[SEU OBJETIVO] Retome a reportagem sobre a crise na Uerj e continue o texto a partir da última frase apresentada.

[TEXTO PARA ANÁLISE]
#####
Manuella Peixoto foi para UFRJ: "Falta prioridade. A gente vê a Educação cada vez mais sucateada"
Entrar em uma universidade pública é o sonho de consumo de praticamente todos os estudantes que cursam o último ano do Ensino Médio. Passar no vestibular é considerada a coroação de muito esforço e de horas em sala de aula e com a cara nos livros. No entanto, para os alunos da Universidade do Estado do Rio de Janeiro (Uerj), a maratona está com gosto amargo, por causa de uma crise sem precedentes na conceituada instituição de ensino e pesquisa.
As constantes greves por falta de pagamento nos salários dos professores e funcionários e a precariedade na estrutura decepcionam os jovens de Cabo Frio que tanto lutaram por uma vaga e agora estão com futuro incerto. Há alguns dias, a reitoria da instituição anunciou que as aulas estão suspensas até o fim do ano letivo de 2017.
#####
[REGISTROS DE DADOS]
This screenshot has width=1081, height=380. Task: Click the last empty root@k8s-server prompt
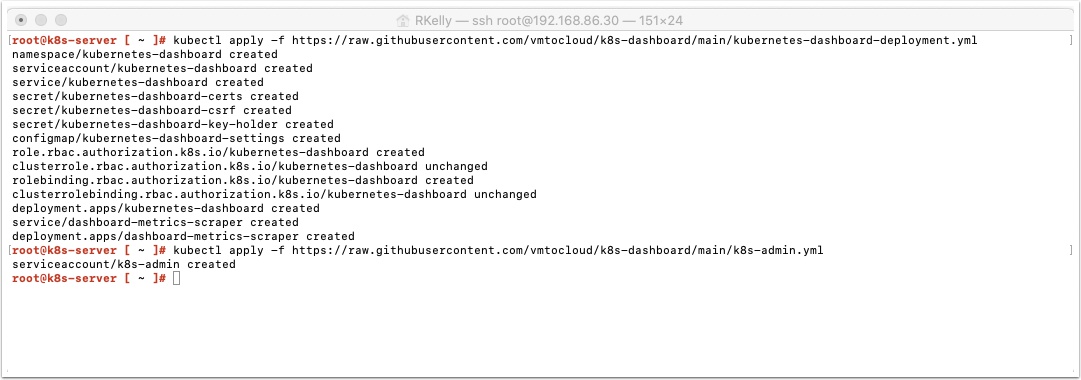(x=89, y=278)
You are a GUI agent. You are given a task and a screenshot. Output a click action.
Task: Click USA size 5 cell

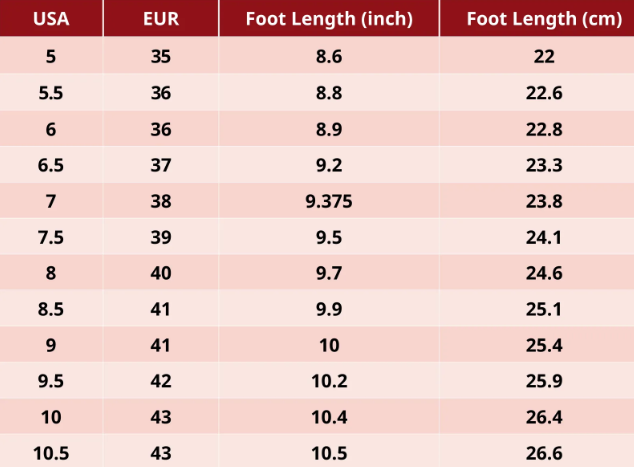[51, 56]
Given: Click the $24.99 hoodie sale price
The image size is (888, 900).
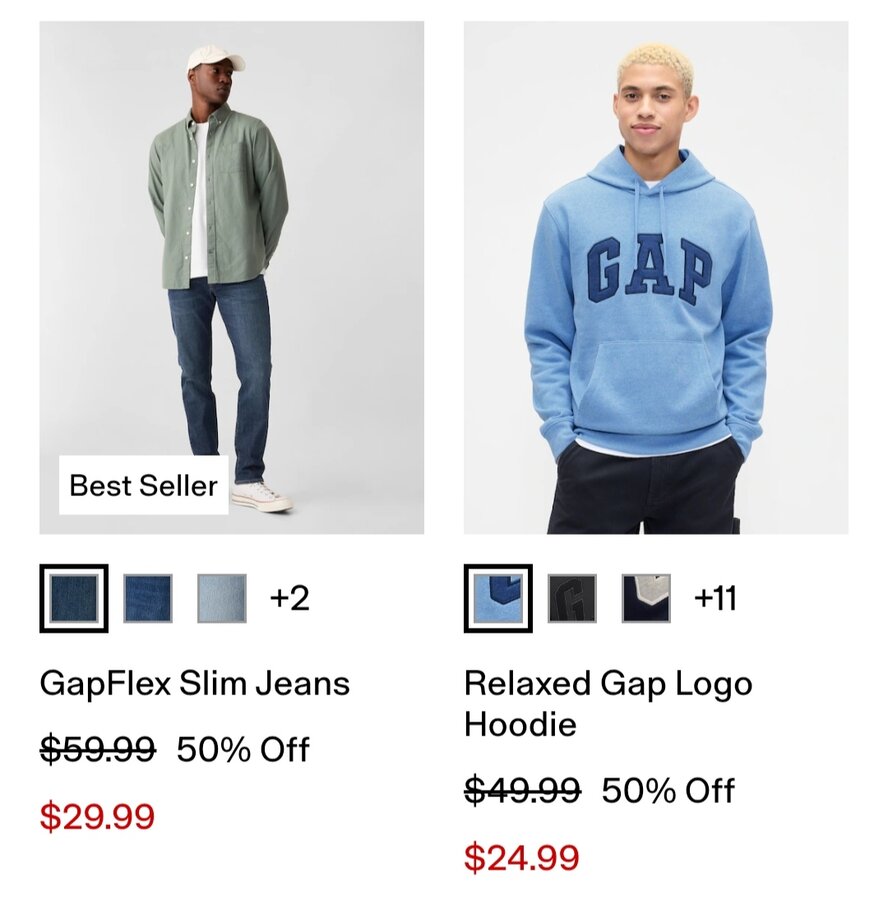Looking at the screenshot, I should (x=521, y=858).
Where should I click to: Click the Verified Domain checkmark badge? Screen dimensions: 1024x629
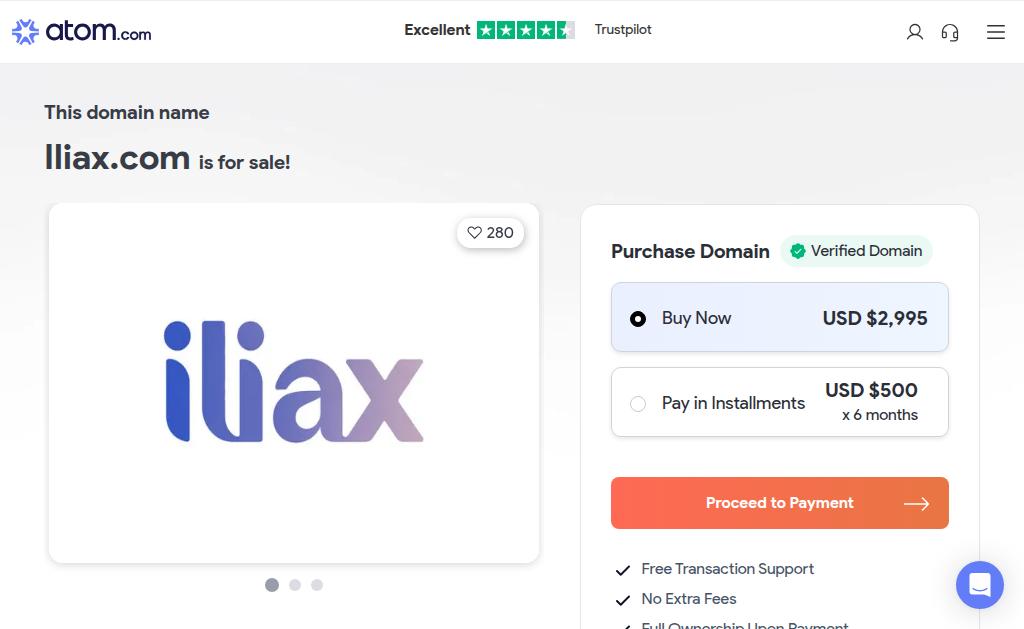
#####
[RESPOSTA AO EXERCÍCIO]
– Insegurança, estresse, ansiedade. Sou apaixonada pela universidade, mas essa instabilidade acaba com meu psicológico. Eu me sinto atrasada, impossibilitada de trabalhar e sem ideia do dia que irei me formar. Eu estou perdida. Não sei se mudo de universidade ou se fico, pois eu me mudando parece que abandonei o barco, que fugi da luta – desabafa Juliana Bigonha, 23, cabofriense do Jardim Flamboyant, que está no terceiro período de Odontologia.
O lamento da jovem, ela garante, não se traduz em arrependimento por ter ingressado na universidade. Brenow Freitas, 22, também diz que não voltaria atrás na decisão de entrar para a instituição, mas não se mostra otimista por uma solução de curto prazo. O rapaz se preocupa com a situação dos bolsistas e de funcionários terceirizados.
– Eu tenho uma vida até tranquila, mas e quem depende das bolsas fornecidas pela faculdade? Ou simplesmente necessitam do bandejão para se alimentar? Fora os terceirizados, sem receber há meses, que já ouvi que passam fome. Acho que a instituição vai passar por isso, mas só no próximo governo, pois foi o atual que afundou o Rio na crise – diz Brenow, que é do Foguete e cursa Engenharia Cartográfica.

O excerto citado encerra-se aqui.